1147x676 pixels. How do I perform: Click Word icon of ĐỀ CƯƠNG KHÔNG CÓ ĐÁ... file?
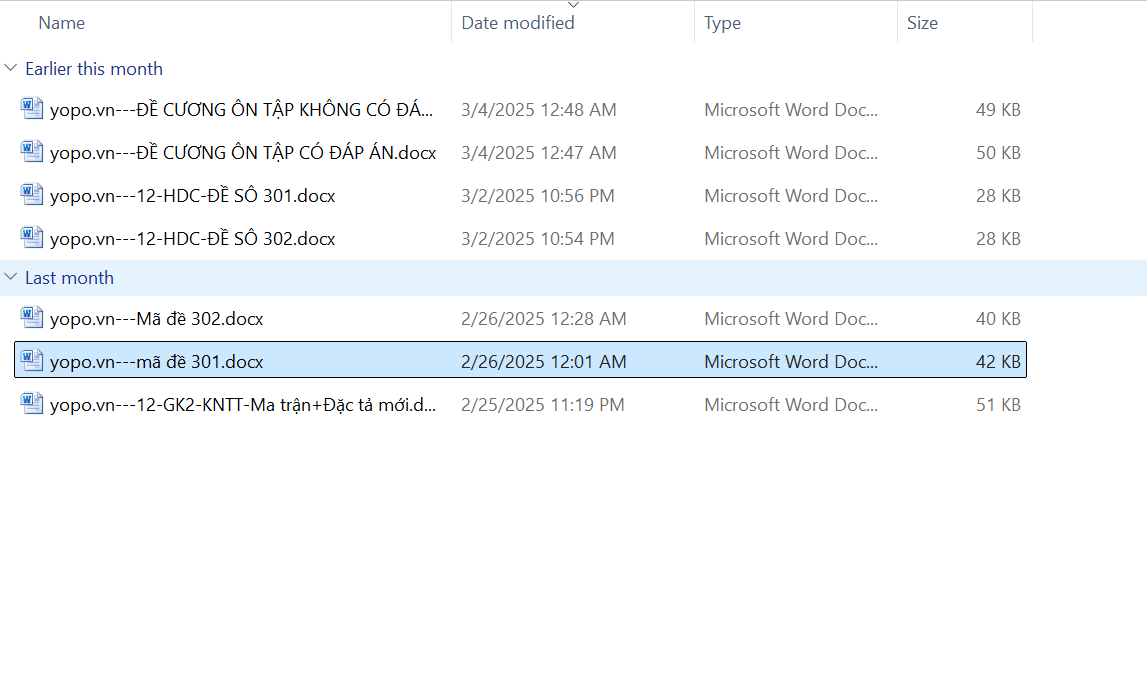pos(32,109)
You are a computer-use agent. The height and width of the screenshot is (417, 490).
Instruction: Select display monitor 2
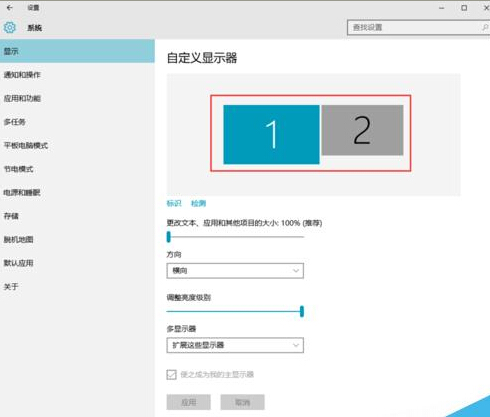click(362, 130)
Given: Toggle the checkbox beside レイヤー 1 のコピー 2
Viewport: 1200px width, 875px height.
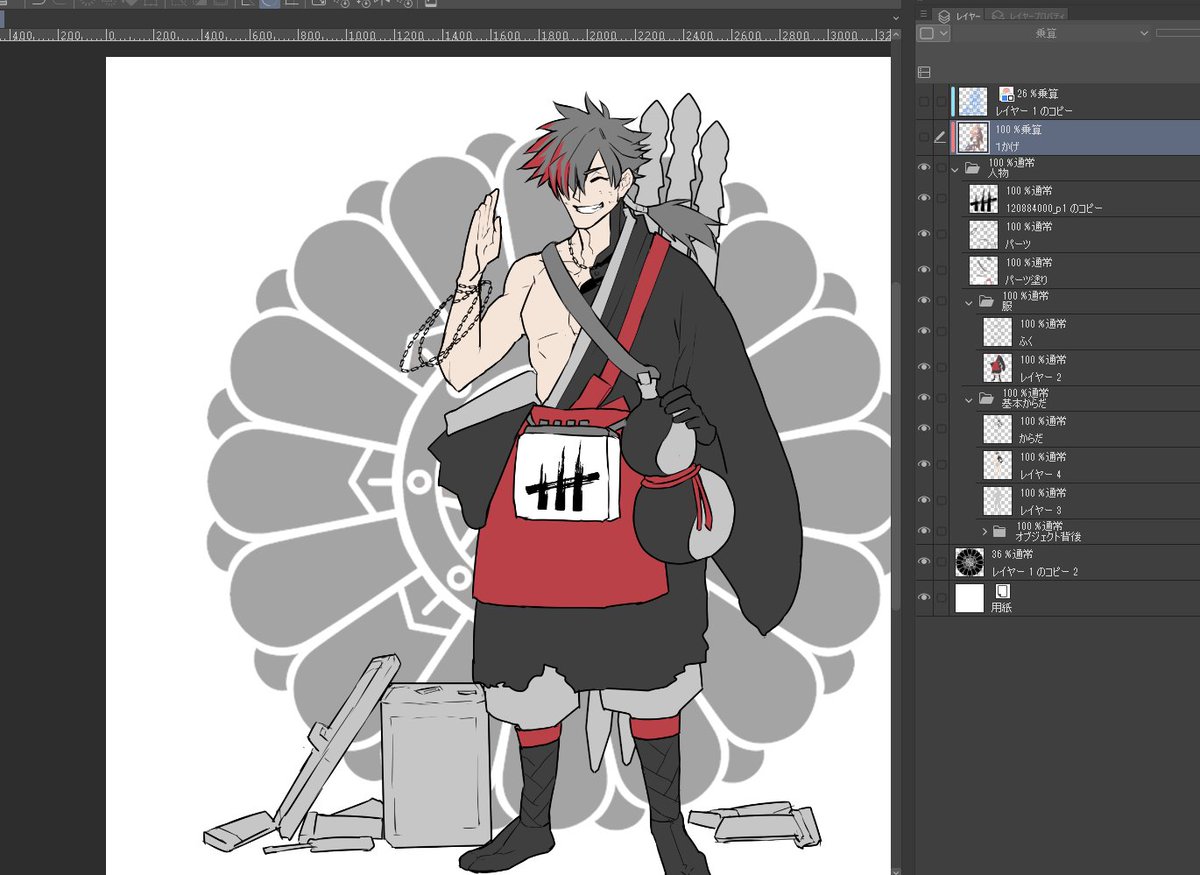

# Exercise directions:
Reproduce all the entries with "checkbox" swapped for "check box" and every other character unchanged. Omit the pictures.

# Solution to this problem:
1147x676 pixels. How do I perform: Click Word icon of ĐỀ CƯƠNG KHÔNG CÓ ĐÁ... file?
pos(32,109)
You are a computer-use agent. The height and width of the screenshot is (417, 490).
Instruction: Select display monitor 2
click(362, 130)
Given: Toggle the check box beside レイヤー 1 のコピー 2
Viewport: 1200px width, 875px height.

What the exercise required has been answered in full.